13:57 PM, 24th December 2013, About 10 years ago

Have you contacted the police? Not because she has committed a crime (necessarily) but in case something has happened to her?


17:24 PM, 25th December 2013, About 10 years ago

It would help you if your future ASTs dealt with the goods left behind. You may wish to consider a clause stating that the ownership of the goods will transfer to the landlord on vacation and they will be disposed of as the landlord sees fit. That might entitle you to the profits from any sale. Though tenants leave junk not valuables.

Alternatively you could state that the goods will be available for collection for a short prior to title passing to the landlord.

Fed Up Landlord

17:55 PM, 25th December 2013, About 10 years ago

Most standard ASTs cover the situation where tenants leave behind goods. There is a good resume of that above. But remember as I stated earlier that the statute law on torts overules the contractual AST. So even if it says you can remove goods within the AST then unless you have given the tenant time to collect the goods before you do that you can be held liable.

Industry Observer

18:19 PM, 31st December 2013, About 10 years ago

All good advice and most seems 100% accurate, especially that no matter what you put in a contract it cannot override Statute.

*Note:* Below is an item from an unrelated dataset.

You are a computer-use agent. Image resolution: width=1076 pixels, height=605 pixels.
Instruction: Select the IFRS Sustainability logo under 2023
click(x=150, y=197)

Yes have a clause in the agreement stating that the Landlord/agent will make every effort to contact the departed tenant to discuss collection/disposal of items but after 2 weeks will proceed anyway.

White Collar is dead right in his comment on s12 and such 'notice' would satisfy it.

Curious why you do not have a forwarding address or contact address.

The application form used by the agent's referencing company would show former and the Prescribed Information should show the latter

Jiten Karia

13:02 PM, 1st January 2014, About 10 years ago

Reply to the comment left by "Industry Observer " at "31/12/2013 - 18:19":

Thanks for your comment

Unfortunately none of the details taken by the letting agent seem to be untraceable. Have been chasing the agent and they said they are not getting any responses they can follow up

Fed Up Landlord

13:47 PM, 1st January 2014, About 10 years ago

Get all copies of tenancy paperwork and commence your own enquiries from any contact details provided. If not already done check social media for their details and that of referees. Follow the ABC rule when dealing with letting agents. Assume Nothing, Believe Nothing, Check Everything! They have no interest in helping you get rid of these goods as they cannot make any money out of it.